Plus the Rock N Vibe will stay down at the depth it was counted down to. Most other lipless cranks won’t do that. Even if you can count them down without fouling themselves, many lipless cranks tend to rise up higher like kites once the retrieve is started, not staying at the desired depth like the Rock N Vibe will for you.
Feeling reckless? Try ‘worming’ the Rock N Vibe along bottom in deeper water as if you’d fish a worm or jig. Don’t flatter it by treating it in any special way. Totally disregard that you even have a lipless crankbait tied on, just hop and drop it the same way you’d work a worm or jig! The perfect, controlled sinking behavior of the Rock N Vibe is ideally suited for ‘worming’ it this way in deep water.
The fact you can worm it hits upon another valuable feature of the Rock N Vibe. You can use it at any retrieve speed. This bait can be fished at any speed from painstakingly slow to blazingly fast and all speeds in between. So whether the bass just want to lazily suck it in or aggressively chase it down, the Rock N Vibe will match the mood.

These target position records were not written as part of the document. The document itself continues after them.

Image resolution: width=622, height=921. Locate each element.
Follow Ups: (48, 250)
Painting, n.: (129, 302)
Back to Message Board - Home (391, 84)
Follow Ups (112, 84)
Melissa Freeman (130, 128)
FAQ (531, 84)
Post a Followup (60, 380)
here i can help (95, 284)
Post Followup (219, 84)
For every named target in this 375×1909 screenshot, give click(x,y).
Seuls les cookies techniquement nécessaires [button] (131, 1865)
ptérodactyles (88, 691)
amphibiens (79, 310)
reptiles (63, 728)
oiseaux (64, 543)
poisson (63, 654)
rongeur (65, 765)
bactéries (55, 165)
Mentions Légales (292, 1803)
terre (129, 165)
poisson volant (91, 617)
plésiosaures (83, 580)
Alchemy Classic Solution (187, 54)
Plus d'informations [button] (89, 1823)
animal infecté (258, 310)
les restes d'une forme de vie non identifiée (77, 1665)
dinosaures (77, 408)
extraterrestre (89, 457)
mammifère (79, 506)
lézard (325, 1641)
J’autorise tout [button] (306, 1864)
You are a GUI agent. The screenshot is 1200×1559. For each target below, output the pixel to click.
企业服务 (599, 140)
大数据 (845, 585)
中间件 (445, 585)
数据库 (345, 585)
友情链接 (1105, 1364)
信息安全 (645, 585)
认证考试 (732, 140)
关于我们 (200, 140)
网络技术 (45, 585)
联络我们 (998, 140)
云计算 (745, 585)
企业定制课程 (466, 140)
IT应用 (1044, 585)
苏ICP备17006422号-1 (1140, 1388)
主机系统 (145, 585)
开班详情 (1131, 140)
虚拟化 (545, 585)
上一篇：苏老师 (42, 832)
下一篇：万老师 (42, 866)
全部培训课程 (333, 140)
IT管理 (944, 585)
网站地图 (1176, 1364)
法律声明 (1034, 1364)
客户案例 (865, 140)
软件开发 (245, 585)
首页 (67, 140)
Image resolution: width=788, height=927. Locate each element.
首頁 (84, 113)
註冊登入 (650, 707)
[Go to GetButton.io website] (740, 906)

The Rock N Vibe is as much at home on medium spinning gear as on baitcasting, and it casts like a rocket on either outfit.
ima’s new Rock N Vibe is compact at only 2-1/2 inches long yet weighs a full 1/2 oz and sports two oversized premium Owner trebles that fish just can’t miss.
Give it a try and you’ll see why the pudgy little Rock N Vibe has that watchful eye and worrisome look on its face, because some big bully of a bass is constantly chasing after it!